The use of residual dipolar coupling for conformational analysis of structurally related natural products.

作者信息

Lancefield Christopher S, Slawin Alexandra M Z, Westwood Nicholas J, Lebl Tomas

机构信息

School of Chemistry and Biomedical Sciences Research Complex, University of St Andrews and EaStCHEM, North Haugh, St Andrews, KY16 9ST, UK.

出版信息

Magn Reson Chem. 2015 Jun;53(6):467-75. doi: 10.1002/mrc.4213. Epub 2015 Apr 9.

DOI:10.1002/mrc.4213
PMID:25854705
Abstract

Determining the conformational preferences of molecules in solution remains a considerable challenge.
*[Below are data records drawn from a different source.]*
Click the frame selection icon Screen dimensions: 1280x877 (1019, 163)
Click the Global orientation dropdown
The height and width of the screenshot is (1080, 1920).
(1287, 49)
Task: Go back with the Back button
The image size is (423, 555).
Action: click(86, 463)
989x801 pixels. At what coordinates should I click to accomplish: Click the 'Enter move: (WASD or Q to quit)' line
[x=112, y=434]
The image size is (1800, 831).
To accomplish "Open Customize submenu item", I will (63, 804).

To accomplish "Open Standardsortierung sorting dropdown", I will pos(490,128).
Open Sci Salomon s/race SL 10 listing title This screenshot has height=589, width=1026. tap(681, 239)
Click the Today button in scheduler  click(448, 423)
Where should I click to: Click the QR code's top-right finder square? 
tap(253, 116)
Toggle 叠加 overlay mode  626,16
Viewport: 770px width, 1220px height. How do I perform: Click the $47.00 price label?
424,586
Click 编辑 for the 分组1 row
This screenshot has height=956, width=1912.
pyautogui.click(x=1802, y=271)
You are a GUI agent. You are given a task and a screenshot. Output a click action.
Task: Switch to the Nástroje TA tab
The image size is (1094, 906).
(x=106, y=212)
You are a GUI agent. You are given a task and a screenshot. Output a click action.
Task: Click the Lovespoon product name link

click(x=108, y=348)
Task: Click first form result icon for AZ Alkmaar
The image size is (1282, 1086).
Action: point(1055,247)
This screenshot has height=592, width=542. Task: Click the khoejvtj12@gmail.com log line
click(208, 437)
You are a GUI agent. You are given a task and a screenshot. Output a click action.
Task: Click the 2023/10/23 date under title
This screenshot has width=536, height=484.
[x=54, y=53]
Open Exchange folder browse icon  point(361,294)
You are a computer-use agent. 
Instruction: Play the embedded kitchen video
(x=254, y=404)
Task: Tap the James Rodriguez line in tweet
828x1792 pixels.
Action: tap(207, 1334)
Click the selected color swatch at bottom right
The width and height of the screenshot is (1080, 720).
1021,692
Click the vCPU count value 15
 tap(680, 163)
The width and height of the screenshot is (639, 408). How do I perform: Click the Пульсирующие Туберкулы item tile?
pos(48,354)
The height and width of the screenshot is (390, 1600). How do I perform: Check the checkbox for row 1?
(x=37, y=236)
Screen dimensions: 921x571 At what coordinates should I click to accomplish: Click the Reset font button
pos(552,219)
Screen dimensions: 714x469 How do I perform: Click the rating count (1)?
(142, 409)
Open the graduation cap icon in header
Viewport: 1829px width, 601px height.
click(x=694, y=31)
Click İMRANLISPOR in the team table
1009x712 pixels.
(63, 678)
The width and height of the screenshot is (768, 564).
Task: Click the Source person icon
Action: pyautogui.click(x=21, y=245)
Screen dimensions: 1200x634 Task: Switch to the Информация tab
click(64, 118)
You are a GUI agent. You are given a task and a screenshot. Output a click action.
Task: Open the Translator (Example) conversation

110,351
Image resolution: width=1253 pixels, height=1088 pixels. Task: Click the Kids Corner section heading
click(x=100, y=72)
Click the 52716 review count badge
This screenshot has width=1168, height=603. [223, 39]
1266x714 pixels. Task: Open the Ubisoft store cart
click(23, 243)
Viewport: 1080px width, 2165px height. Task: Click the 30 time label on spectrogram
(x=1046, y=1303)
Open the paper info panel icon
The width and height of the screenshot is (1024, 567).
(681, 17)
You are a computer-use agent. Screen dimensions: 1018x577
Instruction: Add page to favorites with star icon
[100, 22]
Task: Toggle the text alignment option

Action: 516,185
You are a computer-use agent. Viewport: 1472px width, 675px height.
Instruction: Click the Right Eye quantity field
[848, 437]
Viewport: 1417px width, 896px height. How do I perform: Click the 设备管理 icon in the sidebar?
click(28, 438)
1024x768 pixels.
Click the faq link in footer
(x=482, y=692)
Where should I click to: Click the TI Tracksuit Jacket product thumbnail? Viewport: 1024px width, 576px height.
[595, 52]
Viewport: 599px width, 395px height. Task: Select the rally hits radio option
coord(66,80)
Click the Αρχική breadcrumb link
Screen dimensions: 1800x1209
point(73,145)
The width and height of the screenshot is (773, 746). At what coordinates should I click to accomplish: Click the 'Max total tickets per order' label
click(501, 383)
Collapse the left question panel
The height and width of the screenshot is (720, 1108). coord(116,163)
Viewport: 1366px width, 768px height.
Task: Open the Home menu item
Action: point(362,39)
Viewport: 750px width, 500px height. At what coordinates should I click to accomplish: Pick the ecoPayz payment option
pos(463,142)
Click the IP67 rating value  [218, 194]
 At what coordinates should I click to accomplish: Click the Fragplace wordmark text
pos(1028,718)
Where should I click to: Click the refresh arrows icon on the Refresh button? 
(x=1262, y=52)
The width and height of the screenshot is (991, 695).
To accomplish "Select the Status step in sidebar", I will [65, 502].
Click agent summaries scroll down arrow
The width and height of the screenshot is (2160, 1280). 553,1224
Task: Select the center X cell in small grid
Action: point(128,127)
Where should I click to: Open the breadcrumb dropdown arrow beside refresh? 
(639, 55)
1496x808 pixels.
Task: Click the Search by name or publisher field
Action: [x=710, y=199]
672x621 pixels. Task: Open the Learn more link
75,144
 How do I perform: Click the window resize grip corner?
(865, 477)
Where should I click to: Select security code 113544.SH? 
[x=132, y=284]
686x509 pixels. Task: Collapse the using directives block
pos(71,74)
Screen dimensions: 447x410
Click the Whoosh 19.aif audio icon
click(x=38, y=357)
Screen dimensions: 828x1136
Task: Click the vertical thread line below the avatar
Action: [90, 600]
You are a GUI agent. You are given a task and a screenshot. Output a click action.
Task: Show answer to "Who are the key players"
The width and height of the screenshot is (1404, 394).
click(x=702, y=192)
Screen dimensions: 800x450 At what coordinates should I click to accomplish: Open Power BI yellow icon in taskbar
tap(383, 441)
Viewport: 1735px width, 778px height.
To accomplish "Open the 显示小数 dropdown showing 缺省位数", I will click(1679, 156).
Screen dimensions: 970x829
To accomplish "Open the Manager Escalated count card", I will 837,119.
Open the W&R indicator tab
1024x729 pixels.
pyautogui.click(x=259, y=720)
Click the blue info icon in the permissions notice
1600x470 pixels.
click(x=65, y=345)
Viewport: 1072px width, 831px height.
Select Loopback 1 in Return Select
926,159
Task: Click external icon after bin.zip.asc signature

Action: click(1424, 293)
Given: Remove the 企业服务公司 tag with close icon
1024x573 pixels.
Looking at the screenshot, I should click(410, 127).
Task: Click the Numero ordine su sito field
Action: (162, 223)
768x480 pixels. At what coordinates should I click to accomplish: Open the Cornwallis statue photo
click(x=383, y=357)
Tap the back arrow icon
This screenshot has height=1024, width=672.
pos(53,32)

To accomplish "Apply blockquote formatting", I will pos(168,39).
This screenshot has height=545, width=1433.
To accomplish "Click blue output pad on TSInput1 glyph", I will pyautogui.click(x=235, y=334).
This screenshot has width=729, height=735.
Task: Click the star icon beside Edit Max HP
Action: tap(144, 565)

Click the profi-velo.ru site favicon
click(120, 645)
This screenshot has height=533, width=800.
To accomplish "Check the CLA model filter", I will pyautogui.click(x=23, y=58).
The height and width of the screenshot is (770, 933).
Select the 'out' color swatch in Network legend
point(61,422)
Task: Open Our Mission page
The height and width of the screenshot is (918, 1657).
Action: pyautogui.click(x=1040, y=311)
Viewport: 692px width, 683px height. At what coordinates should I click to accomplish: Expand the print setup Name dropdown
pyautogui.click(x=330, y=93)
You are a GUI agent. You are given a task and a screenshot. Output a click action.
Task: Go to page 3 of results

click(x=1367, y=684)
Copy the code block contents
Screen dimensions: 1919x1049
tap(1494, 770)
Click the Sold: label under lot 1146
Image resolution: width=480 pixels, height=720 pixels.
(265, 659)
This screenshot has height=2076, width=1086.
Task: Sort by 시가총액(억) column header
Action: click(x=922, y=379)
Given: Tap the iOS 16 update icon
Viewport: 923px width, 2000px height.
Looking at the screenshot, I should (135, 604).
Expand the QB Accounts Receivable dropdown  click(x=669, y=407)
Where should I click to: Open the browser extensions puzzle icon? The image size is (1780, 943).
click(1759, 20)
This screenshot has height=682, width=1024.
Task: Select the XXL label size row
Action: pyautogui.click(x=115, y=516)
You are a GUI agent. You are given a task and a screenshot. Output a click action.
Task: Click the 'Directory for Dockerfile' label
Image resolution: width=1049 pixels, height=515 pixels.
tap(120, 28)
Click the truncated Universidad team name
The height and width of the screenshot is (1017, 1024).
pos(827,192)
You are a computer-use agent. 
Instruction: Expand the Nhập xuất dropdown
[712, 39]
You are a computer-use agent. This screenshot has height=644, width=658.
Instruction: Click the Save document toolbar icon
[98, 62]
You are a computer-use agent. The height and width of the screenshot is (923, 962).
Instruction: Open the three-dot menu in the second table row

Recently, the use of residual dipolar coupling (RDC) analysis has emerged as a key method to address this. Whilst to date the majority of the applications have focused on biomolecules including proteins and DNA, the use of RDCs for studying small molecules is gaining popularity. Having said that, the method continues to develop, and here, we describe an early case study of the quantification of conformer populations in small molecules using RDC analysis. Having been inspired to study conformational preferences by unexpected differences in the NMR spectra and the reactivity of related natural products, we showed that the use of more established techniques was unsatisfactory in explaining the experimental observations. The use of RDCs provided an improved understanding that, following use of methods to quantify conformer populations using RDCs, culminated in a rationalisation of the contrasting diastereoselectivities observed in a ketone reduction reaction.

摘要

确定溶液中分子的构象偏好仍然是一项巨大的挑战。最近,残余偶极耦合(RDC)分析的应用已成为解决这一问题的关键方法。虽然迄今为止大多数应用都集中在包括蛋白质和DNA在内的生物分子上,但RDC用于研究小分子的应用正越来越受欢迎。话虽如此,该方法仍在不断发展,在此,我们描述了一个早期案例研究,即使用RDC分析对小分子中的构象异构体群体进行定量。受相关天然产物的NMR光谱和反应性中意外差异的启发,我们开始研究构象偏好,结果表明,使用更成熟的技术无法令人满意地解释实验观察结果。RDC的使用提供了更好的理解,在使用RDC定量构象异构体群体的方法之后,最终对酮还原反应中观察到的对比非对映选择性进行了合理化解释。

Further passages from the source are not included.